Synthesis and Anticancer Activity of All Known (−)-Agelastatin Alkaloids

• Main Authors: Han, Sunkyu (Contributor), Siegel, Dustin S. (Contributor), Morrison, Karen C. (Author), Hergenrother, Paul J. (Author), Movassaghi, Mohammad (Contributor)
• Other Authors: Massachusetts Institute of Technology. Department of Chemistry (Contributor)
• Format: Article
• Language: English
• Published: American Chemical Society (ACS), 2015-02-25T16:19:32Z.
• Subjects: Article
• Online Access: Get fulltext

 The full details of our enantioselective total syntheses of (−)-agelastatins A-F (1-6), the evolution of a new methodology for synthesis of substituted azaheterocycles, and the first side-by-side evaluation of all known (−)-agelastatin alkaloids against nine human cancer cell lines are described. Our concise synthesis of these alkaloids exploits the intrinsic chemistry of plausible biosynthetic precursors and capitalizes on a late-stage synthesis of the C-ring. The critical copper-mediated cross-coupling reaction was expanded to include guanidine-based systems, offering a versatile preparation of substituted imidazoles. The direct comparison of the anticancer activity of all naturally occurring (−)-agelastatins in addition to eight advanced synthetic intermediates enabled a systematic analysis of the structure-activity relationship within the natural series.
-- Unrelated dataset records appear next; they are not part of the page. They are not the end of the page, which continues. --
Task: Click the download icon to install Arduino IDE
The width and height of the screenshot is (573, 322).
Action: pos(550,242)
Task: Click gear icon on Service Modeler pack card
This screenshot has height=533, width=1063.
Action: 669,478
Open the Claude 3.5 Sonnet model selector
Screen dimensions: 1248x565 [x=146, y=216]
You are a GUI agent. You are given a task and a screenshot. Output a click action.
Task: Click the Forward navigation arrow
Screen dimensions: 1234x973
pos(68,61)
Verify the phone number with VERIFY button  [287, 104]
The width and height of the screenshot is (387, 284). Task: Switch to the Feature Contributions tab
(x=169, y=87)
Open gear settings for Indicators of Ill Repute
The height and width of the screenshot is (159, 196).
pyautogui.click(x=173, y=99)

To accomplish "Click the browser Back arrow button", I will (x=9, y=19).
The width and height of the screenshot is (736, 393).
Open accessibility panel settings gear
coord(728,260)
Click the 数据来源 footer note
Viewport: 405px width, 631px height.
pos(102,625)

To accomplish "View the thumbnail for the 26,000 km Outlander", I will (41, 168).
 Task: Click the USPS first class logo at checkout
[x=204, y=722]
Significantly, (−)-agelastatin A (1) is highly potent against six blood cancer cell lines (20-190 nM) without affecting normal red blood cells (>333 μM). (−)-Agelastatin A (1) and (−)-agelastatin D (4), the two most potent members of this family, induce dose-dependent apoptosis and arrest cells in the G2/M-phase of the cell cycle; however, using confocal microscopy, we have determined that neither alkaloid affects tubulin dynamics within cells.